To End All Wars
To End All Wars is a film with something to say. Which turns out to be its great strength, as well as its greatest weakness.
I should have loved this film: It's about self-sacrificing heroism in the face of impossible circumstances, the power of forgiveness over hatred, the futile tragedy of war and God's way of peace in the midst of it. And I was pulling for it, ever since reading the glowing article in Books & Culture a couple summers ago. Then after hearing about the filmmakers' travails trying to get it onto big screens or into video stores, I've been wanting this project to succeed.
The premise is a great one, and the story true, inspired by Ernest Gordon's autobiographical Miracle on the River Kwai. It comes out of the same brutal prisoner of war camps that gave us the deeply affecting Bridge on the River Kwai. The Japanese are striving to build a strategic railroad link to India, and they are willing to sacrifice their prisoners to build it on an impossible schedule. How will these men stay alive in such extreme and hopeless conditions?
The men begin a secretive "jungle university," teaching one another whatever they know best: the philosophy of Plato, the poetry of Shakespeare, or the radical teachings of Jesus. In so doing, they discover purpose and hope. Screenwriter Brian Godawa draws out the deepest of Christian truths in this horrific but anything-but-God-forsaken setting.
There is a spiritual maturity here that very few films achieve. When a man like Ernest Gordon—who survived the camps and went on to serve as chaplain at Princeton University for a quarter century—speaks of the faith, his experience gives him immense authority, and Godawa (a Christian) brings passion and wisdom to the task of rendering these truths into cinema. Unfortunately, it may be his very eagerness to convey these insights that undermines the effectiveness of the story he seeks to tell.
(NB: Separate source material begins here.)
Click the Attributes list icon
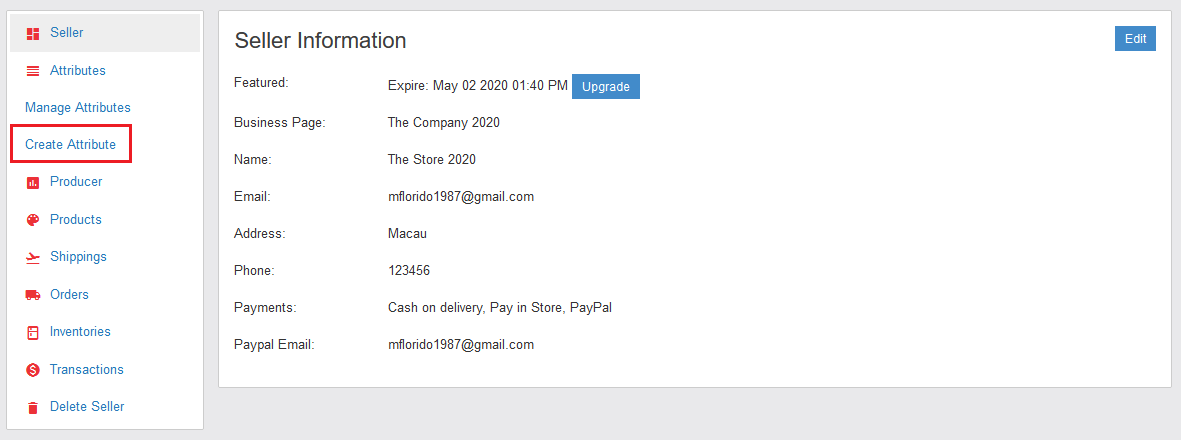Image resolution: width=1181 pixels, height=440 pixels. (32, 71)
In his book Hollywood Worldviews: Watching Films With Wisdom & Discernment, Godawa insists that every film is, fundamentally, the embodiment of a philosophy, and what Christian filmgoers should really be watching—or watching out for—are the underlying worldviews. It almost feels as though he sees a movie as a bottle, and what really counts is the message inside: we need to smash the bottle, sift through the broken glass and dig out the message concealed inside so we can decide whether it's Christian or not.
To End All Wars doesn't require much sifting or digging—the worldview is front and center, displayed in the way he fashions his characters and spelled out in an ever-present voice-over. The filmmakers don't want this picture to be described as "a Christian film," but for all its strong language and refusal to solve every problem with a conversion, I'm afraid it still feels like propaganda. That's the real problem with "Christian films"—their preaching. Worse swearing and better theology and production values only provide a higher-quality varnish on what is, after all, still a pulpit. To End All Wars doesn't hand us pat answers, but it hands us answers nonetheless, or at least theme statements, in a way that leaves little room for ambiguity or mystery.